Note: The terms 'machine' and 'node' could be used interchangeably in this section. A machine corresponds to a compute power (with memory and CPU) and need not necessarily mean a physical machine. It could also be a virtual machine.
Let us take a look at what is Application scaling and what are the different ways in which we can scale an application.
What is Application Scaling?
It is a process of adding (or removing) resources to an application, so that it can handle a growing (or shrinking) workload.
There are two ways to scale an application:
- Vertical Scaling
- Horizontal Scaling
Vertical scaling or 'Scale-In' or 'Scale Up/Down':
It is a type of scaling, where we add (or remove) CPU or memory to servers or machines.
Scale Up example: Increase the CPU from 4 to 8.
Scale Down example: Decrease memory from 1GB to 512MB.
- Easier to achieve.
- Requires limited changes to the application (since most modern applications support multi-threading, adding more CPUs should help).
- There is a limitation on how much we can really scale up, since it depends on the maximum CPU/Memory supported by the hardware.
- Scaling might require application down time.
Horizontal scaling or 'Scale-Out':
It is a type of scaling, where we add (or remove) machines and connect them together to form a distributed computing system.

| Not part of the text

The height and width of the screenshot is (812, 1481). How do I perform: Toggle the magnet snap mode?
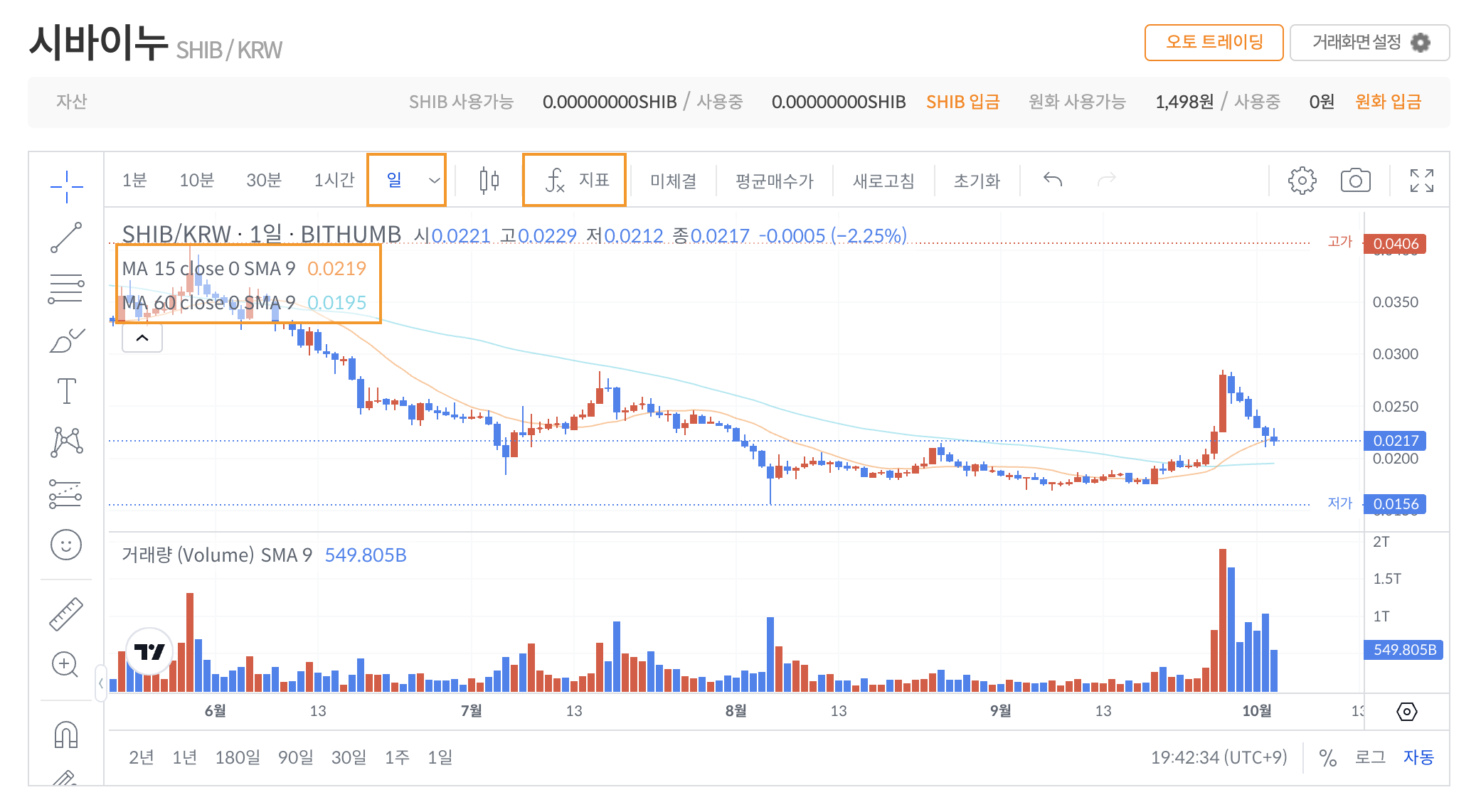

So instead of one huge super powered machine, we can use a large number of machines with lower configuration (also known as commodity hardware).

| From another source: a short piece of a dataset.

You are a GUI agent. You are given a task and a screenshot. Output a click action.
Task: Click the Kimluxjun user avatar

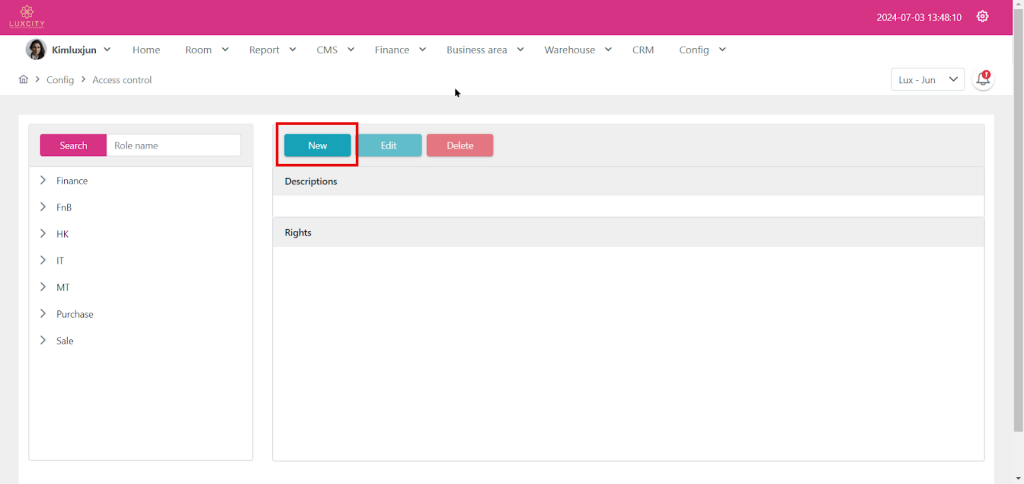(x=36, y=50)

- No limitation on scaling capacity
- Scaling doesn’t require application down time.
- Inexpensive, because of lower configuration hardware
Distributed computing introduces its own set of challenges, like Fault tolerance etc. which are covered in a separate section.
Most of the cloud providers today (like AWS, Cloud Foundry, OpenShift etc.) provide the ability to scale out as well as scale in.